◆ TASK
Which of the lines below mention the word "click"? Pull each one out.

◆ INFORMATION

☆ ☆ ☆ ☆

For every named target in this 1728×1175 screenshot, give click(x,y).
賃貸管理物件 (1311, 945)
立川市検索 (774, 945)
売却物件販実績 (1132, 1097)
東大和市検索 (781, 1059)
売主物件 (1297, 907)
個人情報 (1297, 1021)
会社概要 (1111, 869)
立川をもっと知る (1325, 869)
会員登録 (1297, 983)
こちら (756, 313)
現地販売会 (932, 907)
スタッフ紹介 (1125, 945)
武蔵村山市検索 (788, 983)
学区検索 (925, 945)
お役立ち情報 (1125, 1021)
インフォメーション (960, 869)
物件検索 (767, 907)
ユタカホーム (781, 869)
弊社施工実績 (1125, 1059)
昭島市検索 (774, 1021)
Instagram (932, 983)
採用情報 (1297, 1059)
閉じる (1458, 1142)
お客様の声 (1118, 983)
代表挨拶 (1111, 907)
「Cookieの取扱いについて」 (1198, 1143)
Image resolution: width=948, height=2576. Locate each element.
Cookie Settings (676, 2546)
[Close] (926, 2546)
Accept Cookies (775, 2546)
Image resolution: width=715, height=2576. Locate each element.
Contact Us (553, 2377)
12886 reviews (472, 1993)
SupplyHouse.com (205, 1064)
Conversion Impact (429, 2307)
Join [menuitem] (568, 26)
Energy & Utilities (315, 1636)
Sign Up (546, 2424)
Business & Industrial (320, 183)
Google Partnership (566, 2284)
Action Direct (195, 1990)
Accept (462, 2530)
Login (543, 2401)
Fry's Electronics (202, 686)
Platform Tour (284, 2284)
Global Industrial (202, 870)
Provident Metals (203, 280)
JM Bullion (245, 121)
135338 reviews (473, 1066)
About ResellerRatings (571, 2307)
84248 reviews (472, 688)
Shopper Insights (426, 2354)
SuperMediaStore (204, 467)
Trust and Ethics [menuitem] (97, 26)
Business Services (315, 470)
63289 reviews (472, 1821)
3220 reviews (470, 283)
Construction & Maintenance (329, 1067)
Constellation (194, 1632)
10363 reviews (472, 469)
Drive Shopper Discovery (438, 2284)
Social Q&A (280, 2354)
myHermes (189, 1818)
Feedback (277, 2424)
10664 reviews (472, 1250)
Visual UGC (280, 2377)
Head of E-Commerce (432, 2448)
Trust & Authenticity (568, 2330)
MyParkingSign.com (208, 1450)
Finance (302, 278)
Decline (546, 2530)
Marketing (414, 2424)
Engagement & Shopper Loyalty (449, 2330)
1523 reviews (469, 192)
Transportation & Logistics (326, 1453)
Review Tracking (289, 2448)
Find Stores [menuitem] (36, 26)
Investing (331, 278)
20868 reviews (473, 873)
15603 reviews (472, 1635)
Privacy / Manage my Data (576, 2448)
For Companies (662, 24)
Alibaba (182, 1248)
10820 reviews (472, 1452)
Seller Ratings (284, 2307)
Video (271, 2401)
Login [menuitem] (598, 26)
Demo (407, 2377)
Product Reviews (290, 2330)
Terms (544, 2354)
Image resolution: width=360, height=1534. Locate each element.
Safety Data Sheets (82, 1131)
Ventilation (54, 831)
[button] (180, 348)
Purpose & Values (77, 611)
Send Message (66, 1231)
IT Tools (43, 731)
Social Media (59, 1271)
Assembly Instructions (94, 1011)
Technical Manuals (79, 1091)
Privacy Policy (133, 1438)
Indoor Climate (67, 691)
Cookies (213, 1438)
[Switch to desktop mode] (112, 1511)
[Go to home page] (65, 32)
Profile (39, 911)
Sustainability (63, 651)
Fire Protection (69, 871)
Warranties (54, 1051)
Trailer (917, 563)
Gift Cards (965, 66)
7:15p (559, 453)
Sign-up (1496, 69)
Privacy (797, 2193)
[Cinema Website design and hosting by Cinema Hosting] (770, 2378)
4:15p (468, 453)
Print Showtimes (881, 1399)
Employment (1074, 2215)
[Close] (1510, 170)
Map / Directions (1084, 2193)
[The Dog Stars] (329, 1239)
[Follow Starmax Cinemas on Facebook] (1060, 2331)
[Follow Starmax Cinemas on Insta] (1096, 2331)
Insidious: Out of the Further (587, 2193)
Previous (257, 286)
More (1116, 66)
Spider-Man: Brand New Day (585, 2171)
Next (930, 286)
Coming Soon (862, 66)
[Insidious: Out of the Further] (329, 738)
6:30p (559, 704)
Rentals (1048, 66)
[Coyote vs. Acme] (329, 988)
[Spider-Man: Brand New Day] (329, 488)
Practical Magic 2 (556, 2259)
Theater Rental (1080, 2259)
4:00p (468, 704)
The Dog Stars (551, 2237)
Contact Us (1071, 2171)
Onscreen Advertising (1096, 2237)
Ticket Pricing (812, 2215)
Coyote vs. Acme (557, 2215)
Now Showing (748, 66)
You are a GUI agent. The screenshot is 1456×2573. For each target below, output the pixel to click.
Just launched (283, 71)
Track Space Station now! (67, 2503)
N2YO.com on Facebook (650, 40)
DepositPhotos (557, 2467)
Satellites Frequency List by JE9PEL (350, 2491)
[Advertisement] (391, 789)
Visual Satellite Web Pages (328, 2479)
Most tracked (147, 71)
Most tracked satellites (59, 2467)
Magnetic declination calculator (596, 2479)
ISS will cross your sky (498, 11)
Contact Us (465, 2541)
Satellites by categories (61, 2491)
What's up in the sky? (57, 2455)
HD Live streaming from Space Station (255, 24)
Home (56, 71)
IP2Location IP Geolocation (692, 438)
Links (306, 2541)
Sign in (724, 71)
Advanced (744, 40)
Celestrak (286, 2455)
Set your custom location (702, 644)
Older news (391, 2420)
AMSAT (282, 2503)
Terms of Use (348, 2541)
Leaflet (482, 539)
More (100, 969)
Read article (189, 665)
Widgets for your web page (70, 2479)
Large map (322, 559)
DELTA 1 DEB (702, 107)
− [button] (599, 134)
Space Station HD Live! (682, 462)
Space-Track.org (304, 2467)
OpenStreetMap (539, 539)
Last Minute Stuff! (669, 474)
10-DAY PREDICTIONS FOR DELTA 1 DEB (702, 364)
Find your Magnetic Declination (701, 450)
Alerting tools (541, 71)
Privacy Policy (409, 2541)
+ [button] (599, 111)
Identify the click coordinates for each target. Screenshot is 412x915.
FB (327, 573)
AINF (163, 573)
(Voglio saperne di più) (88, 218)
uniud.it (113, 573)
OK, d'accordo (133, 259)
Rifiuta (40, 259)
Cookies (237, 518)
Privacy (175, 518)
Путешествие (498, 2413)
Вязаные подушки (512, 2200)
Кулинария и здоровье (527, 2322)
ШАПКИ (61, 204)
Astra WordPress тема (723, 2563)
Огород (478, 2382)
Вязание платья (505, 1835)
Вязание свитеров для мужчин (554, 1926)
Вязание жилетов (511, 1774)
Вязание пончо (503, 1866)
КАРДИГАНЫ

☆ ☆ ☆ ☆

◆ RESULT FOR THIS EXERCISE
For every named target in this 1728×1175 screenshot, give click(x,y).
You are a GUI agent. The screenshot is 1456×2573. For each target below, output the pixel to click.
Identify the click coordinates for each target. Screenshot is 412x915.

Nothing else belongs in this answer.